STUDY TEXT Block Start

I am beginning to get a clearer picture of just how badly people with ME/CFS will fall between all the stools laid out in the RCP guidance. The guidance rightly indicates that both enteral and parenteral support can always be justified if failure of nutrition is life-threatening, but it also brings in confusion about functional gut problems.

What seems to be missing from the accounts given in guidance documents is that there is a third type of problem in addition to structural gut failure and the disordered thinking of anorexia nervosa. The more I hear the more it seems to me that it is the symptoms of intolerance that are the both the beginning and the end of what matters. For people with very severe ME/CFS feeding may become intolerable, for reasons unknown and several of them. I have had pushback against this wording - being asked to talk of difficulty feeding rather than intolerance but I think intolerance is what needs focusing on.

When I say intolerance I am thinking of something impossible to overcome, rather like the intolerable hunger people can get after surviving craniopharyngeoma (hypothalamic damage). These people if left to themselves cannot avoid becoming grossly obese. No human can resist the hunger. In ME/CFS I think what health professionals do not understand is that there is an equally impossible to resist need to avoid certain stimuli. Another example of such impossibility is standing up if you have sever knee pain. It is not simply that you cannot stand the pain. Neurological signalling that you have no control of, or even awareness of, blocks the muscle contraction and prevents standing.

STUDY TEXT Block End

EXERCISE INSTRUCTIONS:
According to the passage on feeding in ME/CFS, what does the RCP guidance say can always be justified if failure of nutrition is life-threatening? The entries that come after this passage play no part in the task.

THE DATA Block Start

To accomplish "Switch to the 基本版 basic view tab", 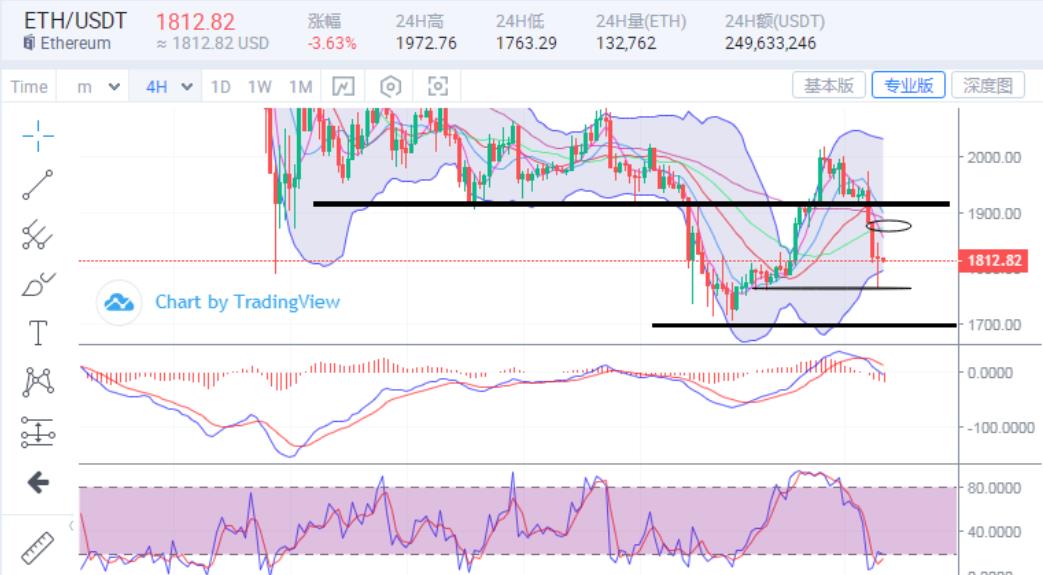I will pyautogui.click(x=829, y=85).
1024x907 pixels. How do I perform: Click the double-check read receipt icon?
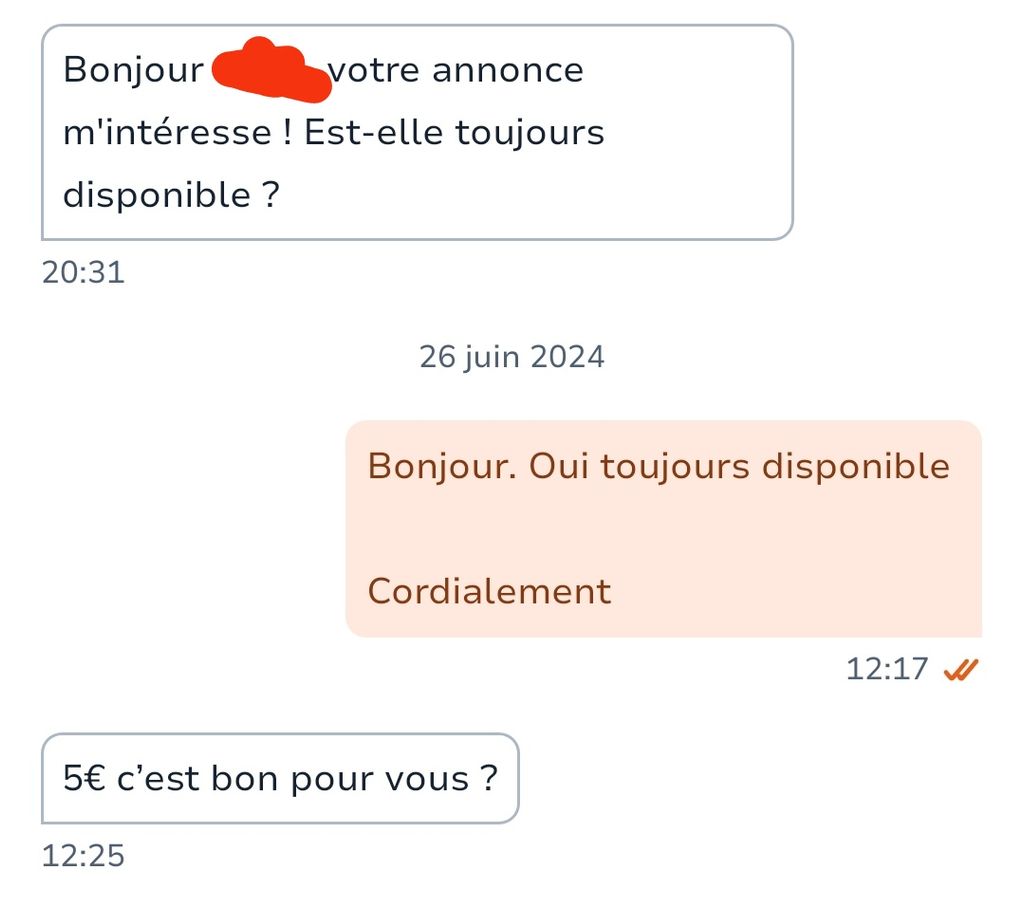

THE DATA Block End
THE DATA Block Start

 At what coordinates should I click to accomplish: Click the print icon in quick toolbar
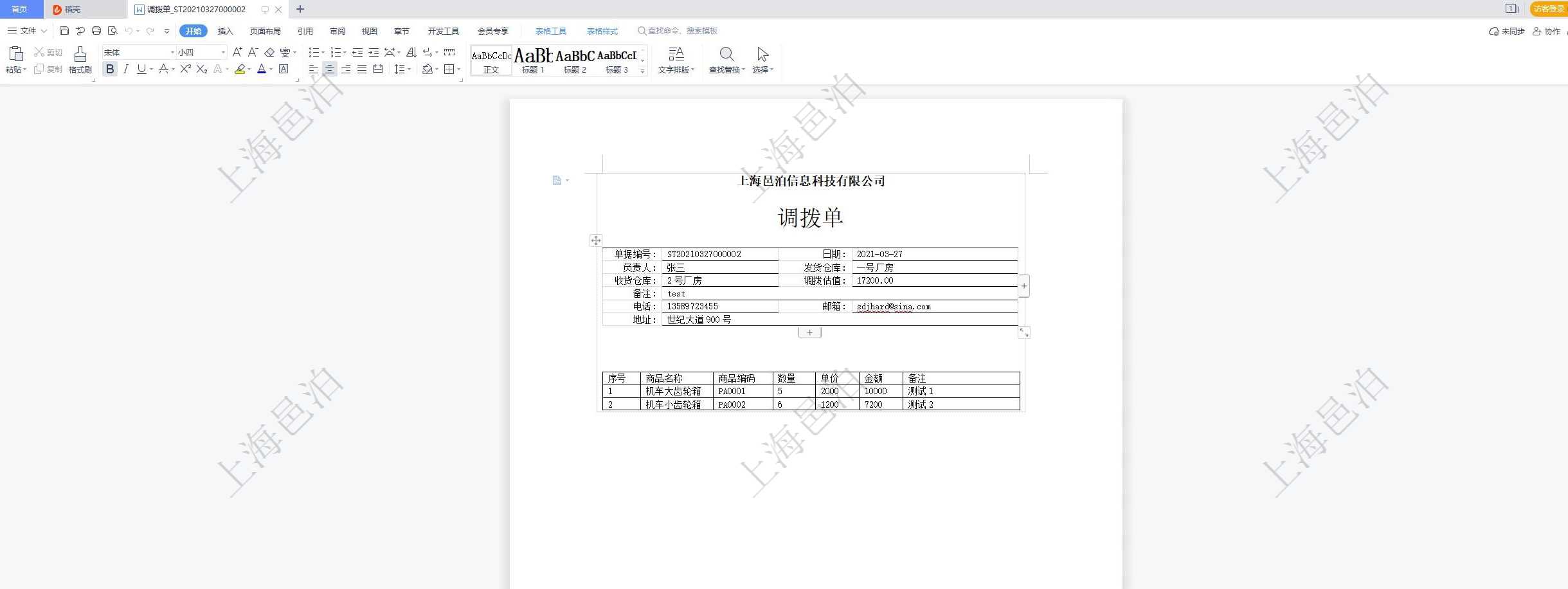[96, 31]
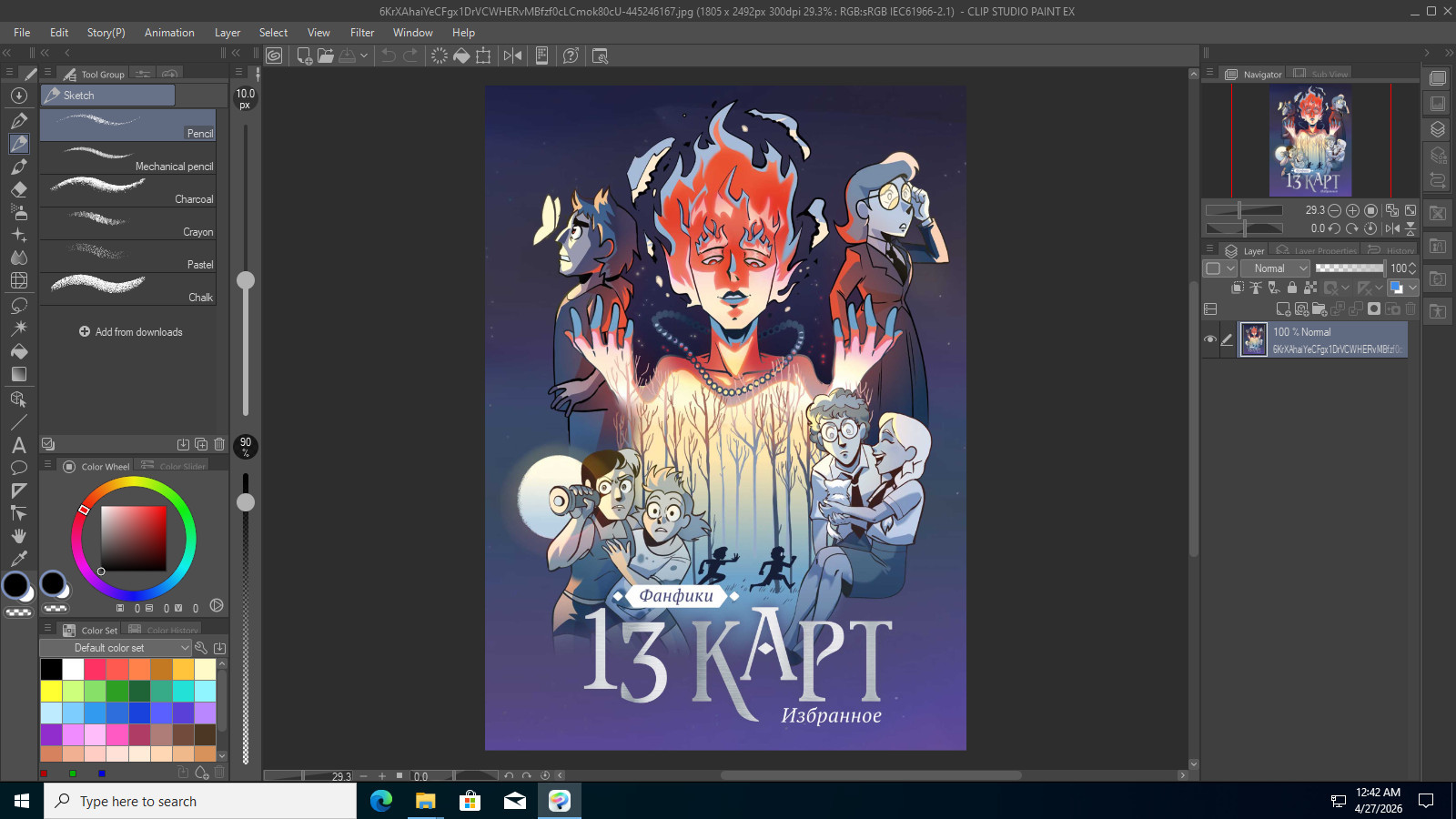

THE DATA Block End

RESPONSE AREA:
Both enteral and parenteral support.